Unlike Fox and its parent company News Corp., Wright said that NBC would be very happy to specialize in programming and not invest in distribution. Fox wants to merge with satellite provider DirecTV, theorizing that a balance of content and distribution businesses will immunize the company from downturns on either end. Wright rejected that, saying that NBC wasn't in the theater business or the cable or satellite industry.

"If you have the right content and the right marketing skill to exploit it, I think you can be very successful," he said.

The merger still has to be approved by the Federal Communications Commission and the U.S. Department of Justice plus, since Universal is now owned by Vivendi, by regulators in Europe. NBC expects the merger to be complete by the end of the second quarter. The deal calls for the new company to be 80% owned by GE and 20% by Vivendi, with options for GE to buy complete ownership within the next five years.

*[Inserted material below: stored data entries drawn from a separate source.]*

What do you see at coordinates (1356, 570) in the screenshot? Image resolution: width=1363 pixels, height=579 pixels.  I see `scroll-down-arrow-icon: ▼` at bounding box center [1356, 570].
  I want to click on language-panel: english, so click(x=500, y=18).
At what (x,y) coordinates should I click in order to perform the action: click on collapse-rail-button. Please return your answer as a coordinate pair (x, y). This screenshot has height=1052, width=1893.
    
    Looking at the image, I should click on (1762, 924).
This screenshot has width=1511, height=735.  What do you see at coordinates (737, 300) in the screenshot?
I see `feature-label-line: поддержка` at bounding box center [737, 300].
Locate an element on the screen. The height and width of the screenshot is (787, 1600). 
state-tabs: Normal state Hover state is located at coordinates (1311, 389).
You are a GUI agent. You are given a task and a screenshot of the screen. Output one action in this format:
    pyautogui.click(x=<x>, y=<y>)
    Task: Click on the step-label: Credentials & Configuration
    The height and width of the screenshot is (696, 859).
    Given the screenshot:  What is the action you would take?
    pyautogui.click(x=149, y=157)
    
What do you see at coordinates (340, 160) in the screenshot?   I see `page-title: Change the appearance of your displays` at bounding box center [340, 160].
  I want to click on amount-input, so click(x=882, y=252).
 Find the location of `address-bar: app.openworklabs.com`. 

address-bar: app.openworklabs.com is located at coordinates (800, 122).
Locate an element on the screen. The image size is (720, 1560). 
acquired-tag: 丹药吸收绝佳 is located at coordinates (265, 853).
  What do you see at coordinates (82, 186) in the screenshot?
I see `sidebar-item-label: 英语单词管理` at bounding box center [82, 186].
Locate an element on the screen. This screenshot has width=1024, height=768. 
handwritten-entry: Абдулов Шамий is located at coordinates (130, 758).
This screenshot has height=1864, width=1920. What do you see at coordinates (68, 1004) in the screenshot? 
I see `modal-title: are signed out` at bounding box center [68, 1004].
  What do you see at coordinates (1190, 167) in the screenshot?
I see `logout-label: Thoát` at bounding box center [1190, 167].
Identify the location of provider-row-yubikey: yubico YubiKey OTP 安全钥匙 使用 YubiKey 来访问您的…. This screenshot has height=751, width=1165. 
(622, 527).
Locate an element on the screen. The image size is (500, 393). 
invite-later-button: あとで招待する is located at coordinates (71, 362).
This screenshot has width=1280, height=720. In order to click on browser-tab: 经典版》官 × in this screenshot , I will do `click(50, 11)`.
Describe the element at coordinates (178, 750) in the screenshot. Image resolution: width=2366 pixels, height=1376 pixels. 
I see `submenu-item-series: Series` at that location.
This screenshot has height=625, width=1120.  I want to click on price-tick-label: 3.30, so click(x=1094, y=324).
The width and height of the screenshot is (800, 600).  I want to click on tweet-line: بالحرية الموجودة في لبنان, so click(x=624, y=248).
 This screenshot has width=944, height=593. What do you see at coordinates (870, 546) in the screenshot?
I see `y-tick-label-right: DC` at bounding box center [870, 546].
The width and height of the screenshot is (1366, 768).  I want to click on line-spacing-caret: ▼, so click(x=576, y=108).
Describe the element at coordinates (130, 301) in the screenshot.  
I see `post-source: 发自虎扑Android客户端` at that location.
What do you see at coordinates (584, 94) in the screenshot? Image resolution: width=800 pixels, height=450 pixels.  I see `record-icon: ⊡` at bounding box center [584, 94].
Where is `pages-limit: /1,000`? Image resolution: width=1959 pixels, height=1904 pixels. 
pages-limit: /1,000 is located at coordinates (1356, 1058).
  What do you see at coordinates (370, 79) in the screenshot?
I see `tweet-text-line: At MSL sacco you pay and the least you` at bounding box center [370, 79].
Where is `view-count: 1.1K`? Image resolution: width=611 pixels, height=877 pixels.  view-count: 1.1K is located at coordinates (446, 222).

Wright acknowledged that there were still some organizational issues to work out with the combined company, including where to place some of the TV assets. Universal's cable TV assets include USA Network, Sci-Fi Channel and Trio. It would join NBC's array of other broadcast and cable networks, including Telemundo, CNBC, MSNBC and the recently acquired Bravo.

NBC thinks it's possible for the merger to be completed by the second quarter, which Wright said would allow it to come to the next upfront negotiations with more assets.

"We'd love to go to that market with a combined company," Wright said.